Realistic, modular, composable, algebraic optimizations with some correctness guarantees

At first glance, the section title is contradiction in terms. Modularity and abstraction, however desirable, typically impose an unacceptable overhead and make it hard to arrange the instruction stream for the best performance. General-purpose optimizing compilers are often of not much help when it comes to the highest performance, which relies on narrow-purpose transformations. Therefore, the highest-performance code is typically written by hand (for example, OpenBLAS, MKL). Code generation does help, and is increasingly used. However, writing code generators is quite more complex than writing code.

On the example of Basic Linear Algebra (BLAS) we demonstrate modular and correct to some degree code generation and code generators. We start from the obviously correct, algebraic specification of an operation on vectors and apply a sequence of transformations. The transformations are particular enumerations of vector index spaces, often written by combining earlier enumerations. An abstraction -- Linear Memory Address Descriptor (LMAD) -- turns out helpful. The type system of the host language enforces abstractions. The generated code is therefore by very construction well-formed and well-typed, and hence compiles without errors or warnings -- which is particularly important as we explore various optimization opportunities and generate many candidate kernels.

▸ Raw data
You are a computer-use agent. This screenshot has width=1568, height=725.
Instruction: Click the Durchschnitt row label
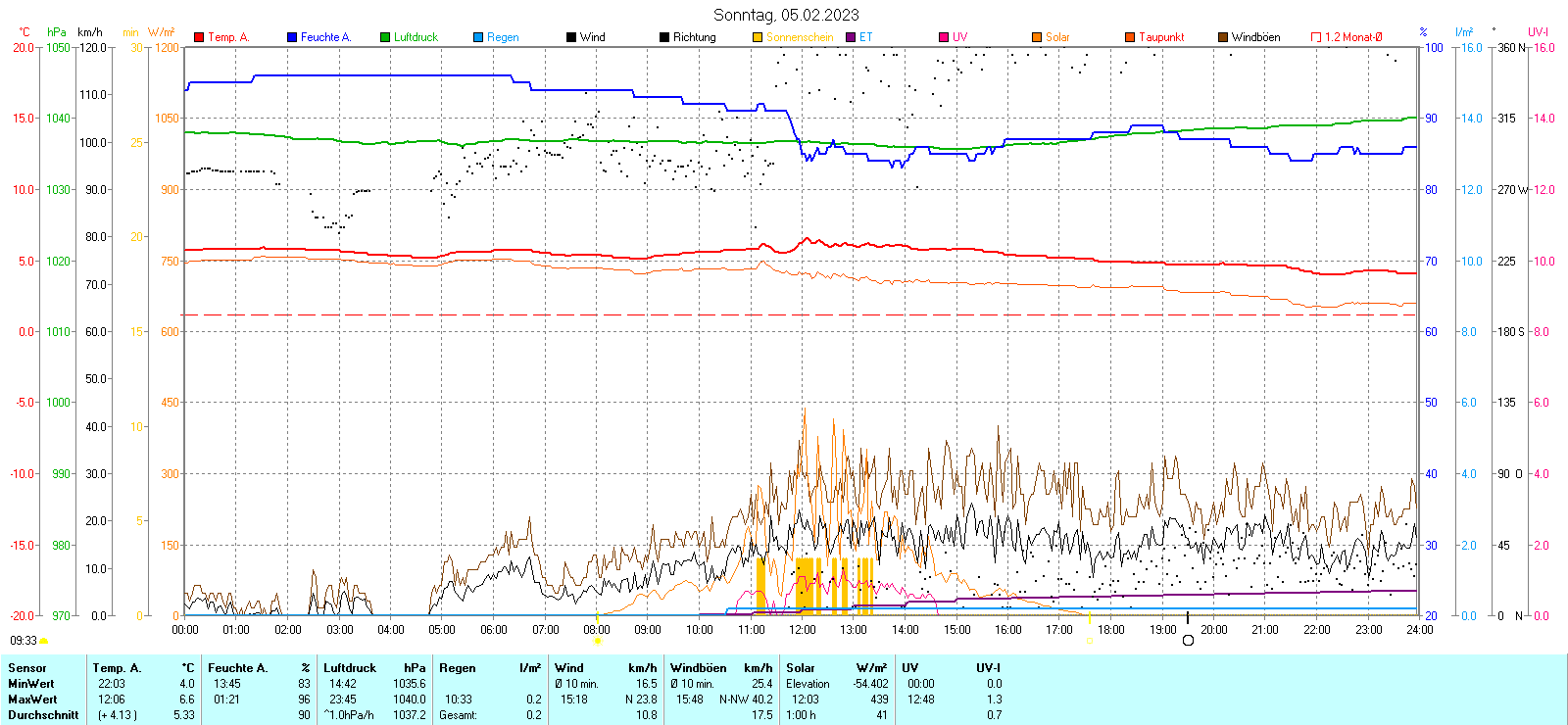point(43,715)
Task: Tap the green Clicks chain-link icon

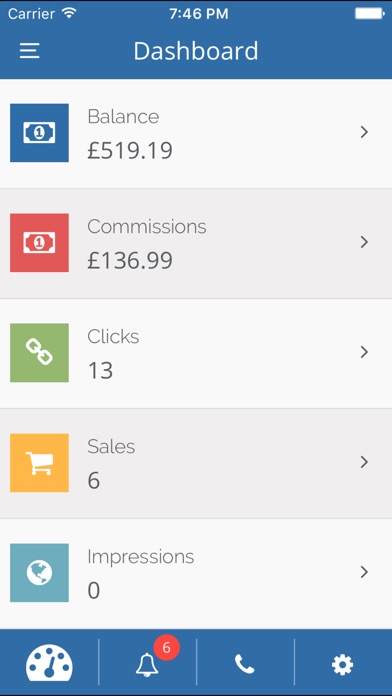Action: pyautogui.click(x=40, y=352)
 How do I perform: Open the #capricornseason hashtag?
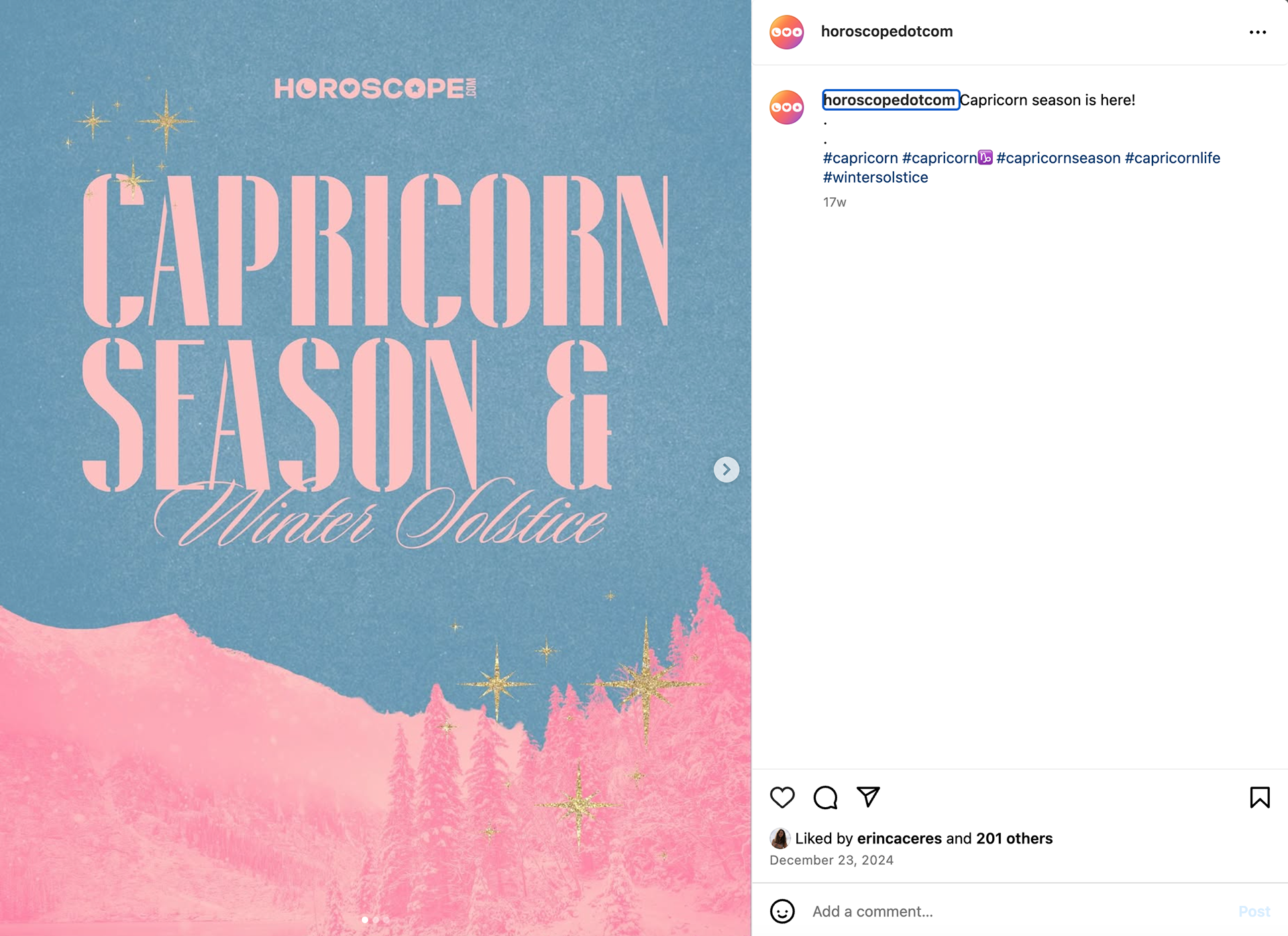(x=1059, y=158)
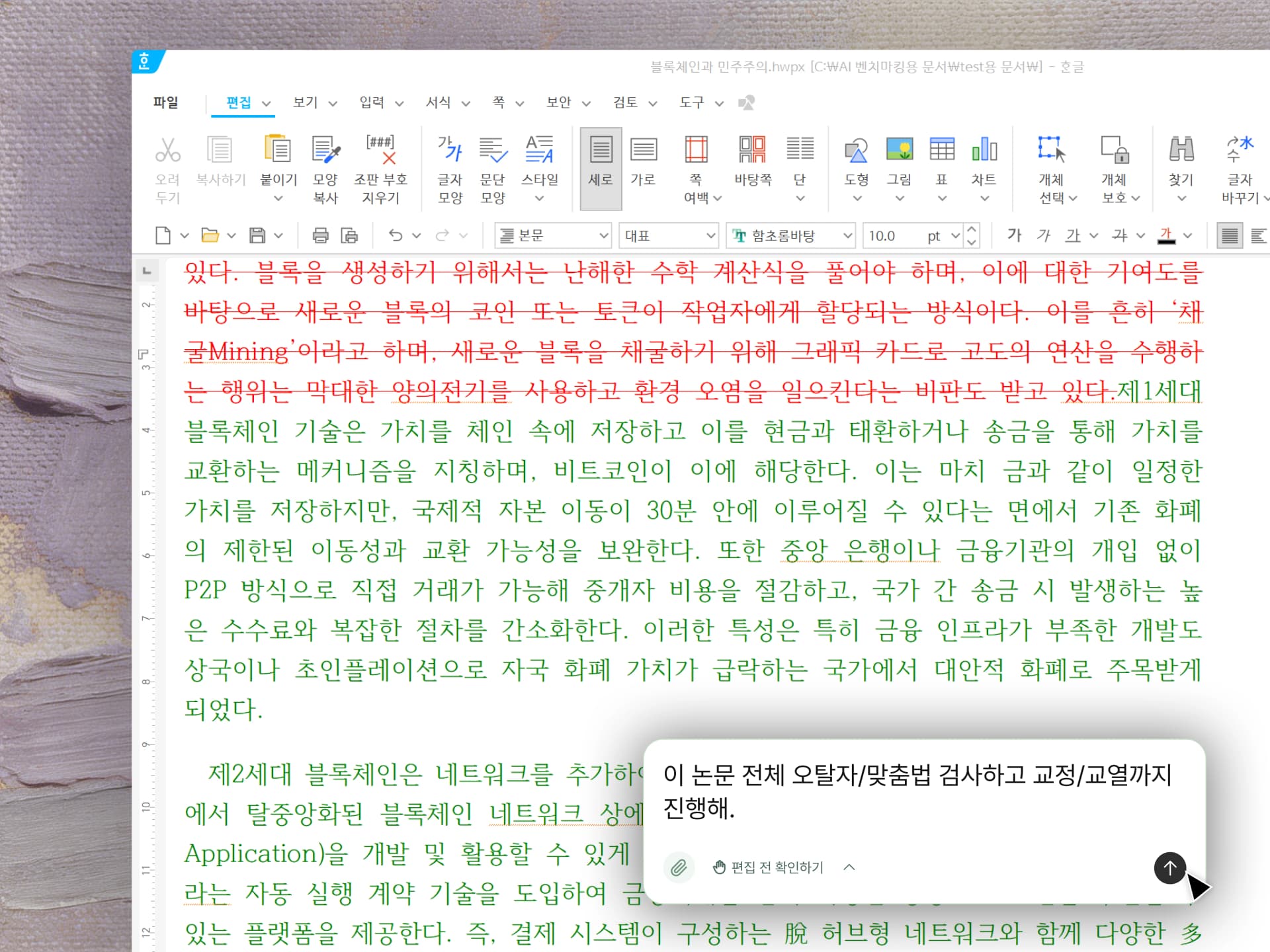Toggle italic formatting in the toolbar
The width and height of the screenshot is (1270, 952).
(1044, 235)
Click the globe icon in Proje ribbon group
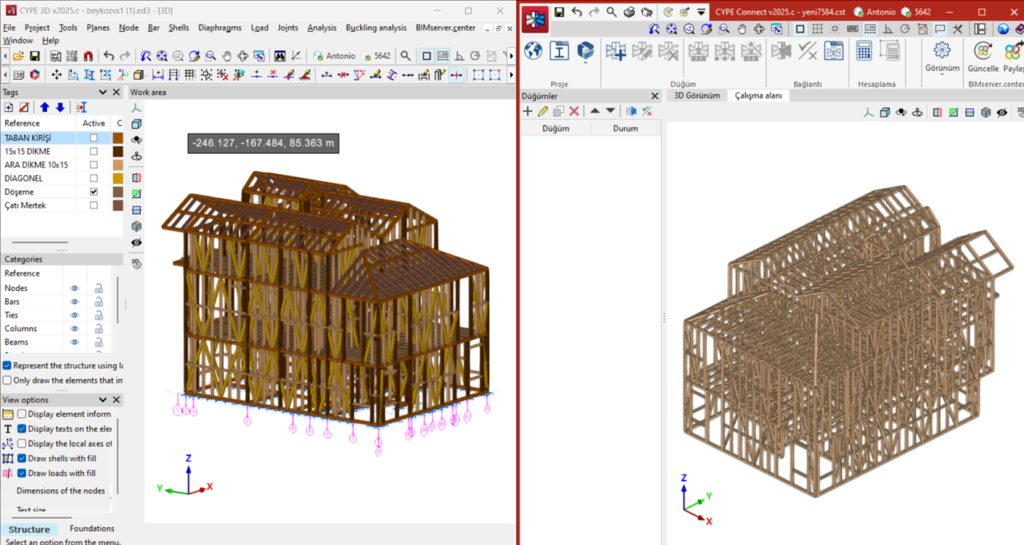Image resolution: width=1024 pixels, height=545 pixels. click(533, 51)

▸ Requirements
Translate this sentence from the text on algebraic optimizations into French: "The type system of the host language enforces abstractions."

▸ Response to the exercise
Le système de types du langage hôte impose les abstractions.